Heroin anyone?

BMJ has pro/con commentaries on the subject of heroin maintenance.

Opioid maintenance treatment generally seems to be well justified for treating this disease. And if maintenance is generally justifiable as a form of treatment, why should heroin not be used as one such pharmacological agent? … Overall, we see no convincing reason why heroin assisted maintenance treatment should not be part of a comprehensive treatment system for opioid dependence.

No convincing reason? Obviously, they’ve taken a position, but they don’t think that ANY of the arguments have ANY merit? At least they offer this caveat…

However, the development of an overall integrated treatment system is crucial.

Neil McKeganey responds with an argument against:

Prescribing heroin to heroin addicts is a strategy beloved by top police officers and successive home secretaries. It is a strategy, though, borne of utter frustration at our seeming inability to tackle an escalating drug problem. If you cannot stop addicts committing crimes to fund their drug habit then, so the argument goes, the next best thing is to provide them with the drugs that are the reason they are committing the crimes in the first place. The logic may seem faultless, but at the back of your mind is the nagging question, “Is it treatment or is it social problem prescribing?”

I think he makes right argument. Opponents of HR strategies are often accused of moral panic. I think the moral argument is one of the most persuasive, but not trying to turn drug use or addiction into a moral issue. Rather, the way we respond to suffering addicts is a moral issue. Further, are our interventions motivated by despair or hope, and, who are they intended to serve?

Prescribing heroin to heroin addicts, however, makes sense only if your primary concern is to treat not their drug dependency but the consequences of their drug use. You may want to reduce their use of street drugs, the risks to health from HIV or hepatitis C virus, the risks of overdose, or their criminality. With all of these aims in mind you may conclude that it makes sense to provide addicts with a prescription for the drug that they have become dependent on. And yet the reason they are committing those crimes, and taking such enormous and persistent risks with their health, is because the drugs have become more important than life itself—that is the nature of drug addiction. And that is the problem that drug treatment services need to tackle.

In the commentary, McKeganey makes the case for the efficacy of treatment.
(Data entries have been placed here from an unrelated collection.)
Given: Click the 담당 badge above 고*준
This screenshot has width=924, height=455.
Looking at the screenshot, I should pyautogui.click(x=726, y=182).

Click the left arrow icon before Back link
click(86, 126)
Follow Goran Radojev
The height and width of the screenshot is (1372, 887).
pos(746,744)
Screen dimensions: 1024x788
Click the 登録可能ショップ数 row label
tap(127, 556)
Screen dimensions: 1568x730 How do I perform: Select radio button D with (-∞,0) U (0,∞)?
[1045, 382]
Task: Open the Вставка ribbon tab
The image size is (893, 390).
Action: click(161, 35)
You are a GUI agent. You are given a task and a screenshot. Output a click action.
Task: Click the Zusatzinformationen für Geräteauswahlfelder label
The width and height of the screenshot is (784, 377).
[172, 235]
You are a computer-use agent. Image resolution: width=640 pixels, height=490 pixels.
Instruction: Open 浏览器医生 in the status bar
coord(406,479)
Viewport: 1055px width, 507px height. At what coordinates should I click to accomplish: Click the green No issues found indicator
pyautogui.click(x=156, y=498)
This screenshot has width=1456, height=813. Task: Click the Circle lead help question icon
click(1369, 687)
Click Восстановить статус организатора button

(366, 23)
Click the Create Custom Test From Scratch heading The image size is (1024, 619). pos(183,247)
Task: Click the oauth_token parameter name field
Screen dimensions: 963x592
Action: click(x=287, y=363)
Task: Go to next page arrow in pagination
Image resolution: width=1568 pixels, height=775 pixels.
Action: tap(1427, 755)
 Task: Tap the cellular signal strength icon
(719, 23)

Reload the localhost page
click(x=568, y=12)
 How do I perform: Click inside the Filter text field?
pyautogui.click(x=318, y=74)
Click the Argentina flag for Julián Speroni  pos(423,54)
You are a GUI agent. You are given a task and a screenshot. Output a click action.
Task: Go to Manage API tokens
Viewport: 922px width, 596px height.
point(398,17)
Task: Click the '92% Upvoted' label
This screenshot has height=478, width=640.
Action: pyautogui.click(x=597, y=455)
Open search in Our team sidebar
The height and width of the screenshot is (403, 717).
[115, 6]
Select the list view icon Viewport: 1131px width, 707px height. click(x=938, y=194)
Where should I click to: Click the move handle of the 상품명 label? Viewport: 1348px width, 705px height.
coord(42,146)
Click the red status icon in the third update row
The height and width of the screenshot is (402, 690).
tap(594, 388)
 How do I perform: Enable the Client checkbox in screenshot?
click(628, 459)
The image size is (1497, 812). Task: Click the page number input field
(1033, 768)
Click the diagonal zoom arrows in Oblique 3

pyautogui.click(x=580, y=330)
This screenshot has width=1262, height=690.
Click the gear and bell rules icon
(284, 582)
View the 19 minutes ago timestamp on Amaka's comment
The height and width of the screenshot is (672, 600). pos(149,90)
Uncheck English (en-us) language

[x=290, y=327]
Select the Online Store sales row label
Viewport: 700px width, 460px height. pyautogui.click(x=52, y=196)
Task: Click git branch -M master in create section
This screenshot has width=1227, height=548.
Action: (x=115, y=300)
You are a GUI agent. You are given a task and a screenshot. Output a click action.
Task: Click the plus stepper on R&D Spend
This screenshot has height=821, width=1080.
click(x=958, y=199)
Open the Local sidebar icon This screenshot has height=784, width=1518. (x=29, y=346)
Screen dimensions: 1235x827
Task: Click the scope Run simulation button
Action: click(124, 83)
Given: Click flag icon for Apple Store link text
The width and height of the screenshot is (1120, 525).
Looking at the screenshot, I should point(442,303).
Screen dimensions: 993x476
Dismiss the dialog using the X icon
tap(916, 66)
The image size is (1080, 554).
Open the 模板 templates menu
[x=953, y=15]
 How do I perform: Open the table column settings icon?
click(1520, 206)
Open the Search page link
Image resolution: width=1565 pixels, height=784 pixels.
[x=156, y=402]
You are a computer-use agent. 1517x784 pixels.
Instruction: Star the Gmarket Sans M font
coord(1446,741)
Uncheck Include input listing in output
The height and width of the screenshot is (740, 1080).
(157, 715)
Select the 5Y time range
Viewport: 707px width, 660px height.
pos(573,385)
The problem is not that addiction doesn’t response to treatment, rather that we continually treat it with sub-optimal doses and duration and then despair at the intractability of the problem.

Along these lines, if the issue for advocates is really that we don’t have widely effective treatments (an argument that I don’t buy), why don’t they ever advocate these programs as a temporary stopgap until more effective treatments are developed?

But do addicts coming forward for treatment actually want heroin to be prescribed to them? A study of over 1033 drug users starting treatment in 2001 asked participants what they wanted to get from the drug treatment services they were contacting. Most of those questioned said that they wanted the services to help them become drug free.